The United States is leading the 2-year-old, once-secret negotiations
over the so-called ACTA accord. The Jan. 18 draft, about 56 pages and
labeled “confidential,” just surfaced, and follows a string of earlier,
less comprehensive leaks.
The leak shows that the treaty, if adopted under the U.S. language,
would for the first time hold internet service providers responsible
when customers download infringing material, unless those ISPs take
action by “adopting and reasonably implementing a policy to address the
unauthorized storage or transmission of materials protected by copyright
or related rights.”
The specific ISP policy suggested in a footnote “is providing for the
termination in appropriate circumstances of subscriptions and accounts
on the service provider’s system or network of repeat infringers.”
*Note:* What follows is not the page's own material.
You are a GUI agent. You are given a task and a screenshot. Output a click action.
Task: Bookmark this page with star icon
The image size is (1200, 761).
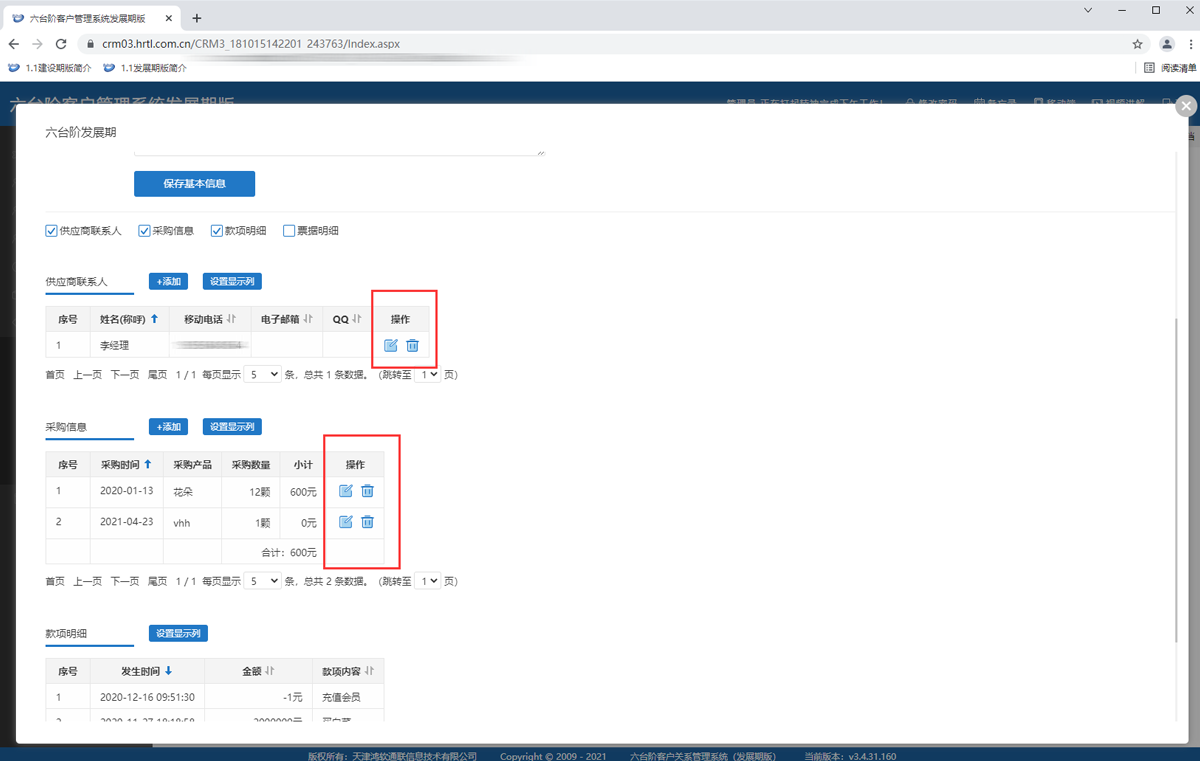click(x=1137, y=44)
This so-called “three strikes” or “graduated response” policy is the
holy grail of internet-copyright enforcement, staunchly backed by the
Motion Picture Association of America and the Recording Industry
Association of America.
“This makes it clear that the U.S. has put on the table a mandatory ISP
safe-harbor policy,” Michael Geist, an ACTA expert at the University of
Ottawa, said in a telephone interview.
The leak, courtesy of the French digital rights group La Quadrature du
Net, marks the first time the entirety of the ever-changing draft
proposal has come to light, and it confirms suspicions that the Obama
administration is laundering a U.S. policy change through the treaty
negotiations. Under the current U.S. law, the Digital Millennium
Copyright Act, internet service providers are responsible only for the
infringing material hosted on their networks, and only if they if fail
to remove the content at the rightsholder’s request.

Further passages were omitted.